The overall organization of the research method is given as follows: In this section detailed introduction about the deep neural network and their needs and roles has been given. In “Related Works”, varying related research methodologies that attempt to perform deep neural learning with increased prediction accuracy have been given. In “Non-Gaussian Noise Aware Steganalysis Process”, the proposed research methodology has been discussed in detail along with suitable examples and explanations. In “Results and Discussion”, the experimental evaluation of the proposed research technique has been shown by comparing it with different research techniques. In “Conclusions”, the overall conclusion of the proposed research methodology has been given in terms of various performance metrics related to accuracy evaluation.

Non-Gaussian Noise Aware Steganalysis Process

Classification technique provides a more flexible way for steganalysis where the multiple features present in the environment would lead to an inaccurate prediction rate. Here, learning accuracy is improved by introducing noise removal techniques before performing the learning task. Non-Gaussian Noise Removal technique is utilized to remove the noises before learning.
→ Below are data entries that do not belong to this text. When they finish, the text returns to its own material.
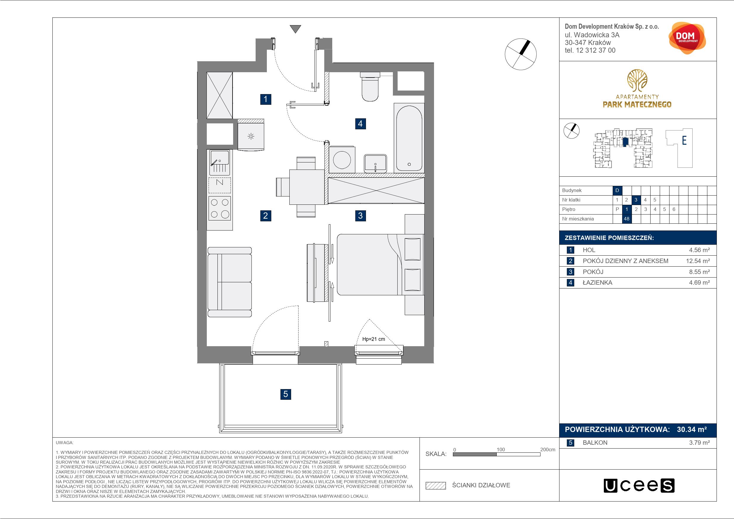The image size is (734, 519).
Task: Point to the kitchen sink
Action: [220, 162]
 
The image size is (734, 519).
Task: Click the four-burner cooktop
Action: [220, 208]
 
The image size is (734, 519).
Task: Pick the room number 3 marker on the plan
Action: [360, 215]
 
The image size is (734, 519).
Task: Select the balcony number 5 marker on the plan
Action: [285, 394]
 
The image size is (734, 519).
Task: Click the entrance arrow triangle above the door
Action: [295, 29]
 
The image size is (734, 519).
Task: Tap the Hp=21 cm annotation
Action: [373, 339]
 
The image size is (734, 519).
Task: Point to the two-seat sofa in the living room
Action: [230, 282]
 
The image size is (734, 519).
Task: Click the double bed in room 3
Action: [380, 265]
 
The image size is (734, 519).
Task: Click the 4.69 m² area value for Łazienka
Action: [699, 283]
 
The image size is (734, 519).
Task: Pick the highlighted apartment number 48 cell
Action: [626, 219]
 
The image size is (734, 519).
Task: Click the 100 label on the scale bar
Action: [501, 449]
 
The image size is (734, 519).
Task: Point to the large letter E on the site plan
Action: [684, 140]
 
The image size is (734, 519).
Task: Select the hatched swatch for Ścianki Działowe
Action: [436, 486]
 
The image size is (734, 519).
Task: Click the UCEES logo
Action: [639, 486]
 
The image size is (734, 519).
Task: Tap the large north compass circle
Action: [520, 54]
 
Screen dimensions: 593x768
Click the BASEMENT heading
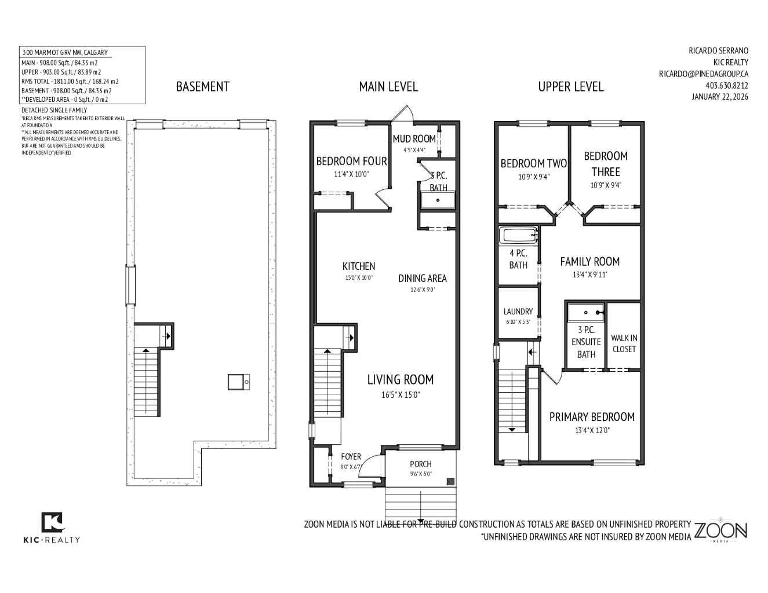[202, 87]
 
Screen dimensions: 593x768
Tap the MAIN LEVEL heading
[388, 87]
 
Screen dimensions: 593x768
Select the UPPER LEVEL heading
[570, 87]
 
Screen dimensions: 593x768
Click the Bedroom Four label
[351, 162]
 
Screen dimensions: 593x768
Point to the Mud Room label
[414, 139]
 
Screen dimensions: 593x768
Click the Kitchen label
[358, 266]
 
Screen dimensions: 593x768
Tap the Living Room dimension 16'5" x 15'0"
[400, 396]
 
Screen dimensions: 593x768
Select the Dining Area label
[422, 279]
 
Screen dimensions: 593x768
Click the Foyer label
[351, 457]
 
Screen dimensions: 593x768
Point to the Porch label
[420, 464]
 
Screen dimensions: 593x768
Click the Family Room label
[589, 262]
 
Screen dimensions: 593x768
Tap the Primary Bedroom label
[591, 417]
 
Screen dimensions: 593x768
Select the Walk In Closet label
[624, 343]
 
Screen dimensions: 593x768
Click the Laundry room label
[518, 312]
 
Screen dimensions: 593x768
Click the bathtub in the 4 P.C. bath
[519, 235]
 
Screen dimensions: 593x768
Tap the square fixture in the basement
[238, 382]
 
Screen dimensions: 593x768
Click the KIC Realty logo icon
[52, 522]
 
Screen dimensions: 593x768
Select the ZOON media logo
[720, 530]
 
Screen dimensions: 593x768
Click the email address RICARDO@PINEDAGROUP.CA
[703, 74]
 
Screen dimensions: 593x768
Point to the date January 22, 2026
[719, 97]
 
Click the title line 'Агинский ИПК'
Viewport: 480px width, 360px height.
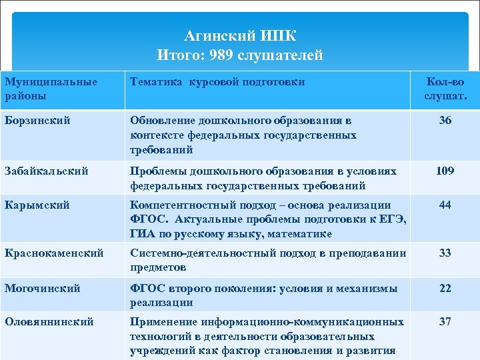coord(240,35)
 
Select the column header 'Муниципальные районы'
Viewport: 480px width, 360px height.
coord(51,89)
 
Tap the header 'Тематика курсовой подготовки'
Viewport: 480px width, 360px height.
coord(217,82)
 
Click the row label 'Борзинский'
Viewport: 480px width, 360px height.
coord(37,121)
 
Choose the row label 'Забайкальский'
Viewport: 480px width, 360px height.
coord(46,171)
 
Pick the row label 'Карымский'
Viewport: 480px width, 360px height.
coord(37,205)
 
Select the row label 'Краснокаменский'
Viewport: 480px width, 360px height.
coord(54,253)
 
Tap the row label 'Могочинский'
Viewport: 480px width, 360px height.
coord(42,289)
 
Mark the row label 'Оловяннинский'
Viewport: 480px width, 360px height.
coord(49,322)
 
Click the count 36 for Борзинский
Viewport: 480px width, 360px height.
coord(445,121)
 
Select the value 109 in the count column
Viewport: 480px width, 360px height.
coord(445,171)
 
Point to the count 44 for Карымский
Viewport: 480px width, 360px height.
coord(445,205)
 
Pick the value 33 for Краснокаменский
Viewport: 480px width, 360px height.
coord(445,253)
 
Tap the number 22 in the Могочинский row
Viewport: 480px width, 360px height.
coord(445,289)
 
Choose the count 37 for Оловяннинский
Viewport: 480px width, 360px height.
coord(445,322)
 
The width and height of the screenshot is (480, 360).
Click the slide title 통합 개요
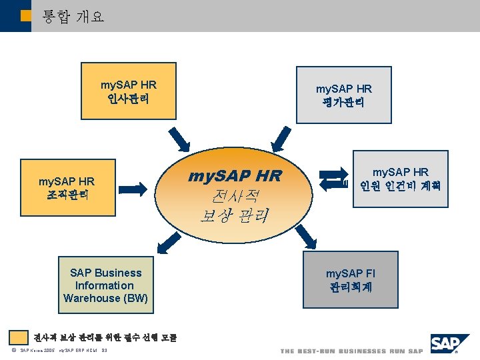point(73,16)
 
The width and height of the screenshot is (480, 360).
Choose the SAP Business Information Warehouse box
point(105,285)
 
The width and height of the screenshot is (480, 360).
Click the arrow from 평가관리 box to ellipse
point(285,137)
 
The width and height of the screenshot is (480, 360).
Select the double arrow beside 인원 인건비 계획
point(333,179)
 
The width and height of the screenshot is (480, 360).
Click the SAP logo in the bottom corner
point(450,344)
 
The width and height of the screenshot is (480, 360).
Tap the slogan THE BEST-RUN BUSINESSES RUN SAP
point(351,351)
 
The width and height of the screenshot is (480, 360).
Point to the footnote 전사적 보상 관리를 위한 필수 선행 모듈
point(105,337)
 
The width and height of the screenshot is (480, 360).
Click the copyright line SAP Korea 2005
point(60,351)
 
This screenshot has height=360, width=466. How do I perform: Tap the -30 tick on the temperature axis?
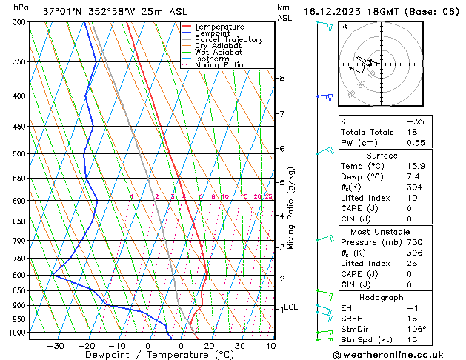click(56, 345)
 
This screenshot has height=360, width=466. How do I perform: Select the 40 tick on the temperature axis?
click(270, 345)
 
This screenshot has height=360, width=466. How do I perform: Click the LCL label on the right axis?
click(290, 307)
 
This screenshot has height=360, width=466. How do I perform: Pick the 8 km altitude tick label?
click(282, 78)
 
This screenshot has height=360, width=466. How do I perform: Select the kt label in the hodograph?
click(344, 26)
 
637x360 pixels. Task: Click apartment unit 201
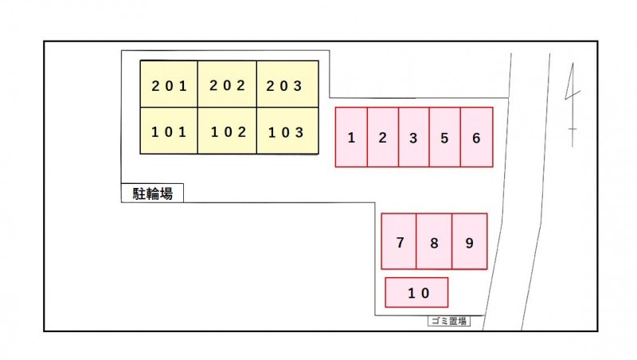tap(169, 84)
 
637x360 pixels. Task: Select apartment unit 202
tap(227, 84)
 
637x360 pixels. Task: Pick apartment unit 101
tap(169, 131)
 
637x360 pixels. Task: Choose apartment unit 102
tap(227, 131)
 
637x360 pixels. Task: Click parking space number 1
tap(351, 138)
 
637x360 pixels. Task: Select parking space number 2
tap(382, 138)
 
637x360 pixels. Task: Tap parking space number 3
tap(413, 138)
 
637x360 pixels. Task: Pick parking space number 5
tap(444, 138)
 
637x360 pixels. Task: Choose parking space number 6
tap(476, 138)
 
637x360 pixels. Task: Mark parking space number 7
tap(399, 242)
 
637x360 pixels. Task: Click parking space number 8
tap(434, 242)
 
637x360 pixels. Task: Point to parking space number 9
tap(469, 242)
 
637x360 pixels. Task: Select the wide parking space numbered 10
tap(416, 292)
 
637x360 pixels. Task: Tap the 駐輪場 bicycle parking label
tap(152, 193)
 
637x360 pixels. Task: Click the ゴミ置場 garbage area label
tap(447, 321)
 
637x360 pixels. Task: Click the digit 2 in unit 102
tap(242, 132)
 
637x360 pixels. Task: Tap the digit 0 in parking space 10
tap(425, 293)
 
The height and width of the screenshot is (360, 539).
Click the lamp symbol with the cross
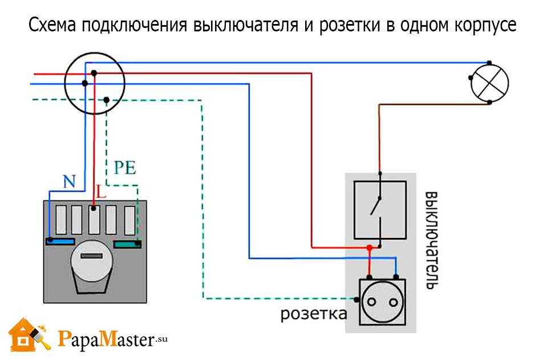click(x=489, y=83)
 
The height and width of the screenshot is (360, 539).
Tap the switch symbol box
click(x=380, y=209)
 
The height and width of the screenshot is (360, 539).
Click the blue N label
click(x=69, y=182)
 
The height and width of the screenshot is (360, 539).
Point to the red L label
click(x=101, y=192)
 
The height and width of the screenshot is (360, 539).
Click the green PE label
click(x=125, y=168)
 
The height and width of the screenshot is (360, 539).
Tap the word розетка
click(x=313, y=314)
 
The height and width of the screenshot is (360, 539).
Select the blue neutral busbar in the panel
click(x=60, y=241)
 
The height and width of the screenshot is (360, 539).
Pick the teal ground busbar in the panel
click(x=127, y=244)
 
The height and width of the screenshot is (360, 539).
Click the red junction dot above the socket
click(x=370, y=248)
And also Gaussian noise removal is applied at every iteration of the neural network to adjust the error rate without the involvement of noisy features. The proposed research method has been implemented in the Matlab environment to make it to adapt the large volume of images using the Hadoop Image Processing Interface (HIPI) that is an image processing public collection designed to be used with the Apache Hadoop MapReduce parallel programing framework. HIPI runs on a cluster that uses MapReduce algorithms to process high-throughput images. HIPI is a solution provider to archive a large collection of images on the Hadoop Distributed File System (HDFS) and make them ready for processing.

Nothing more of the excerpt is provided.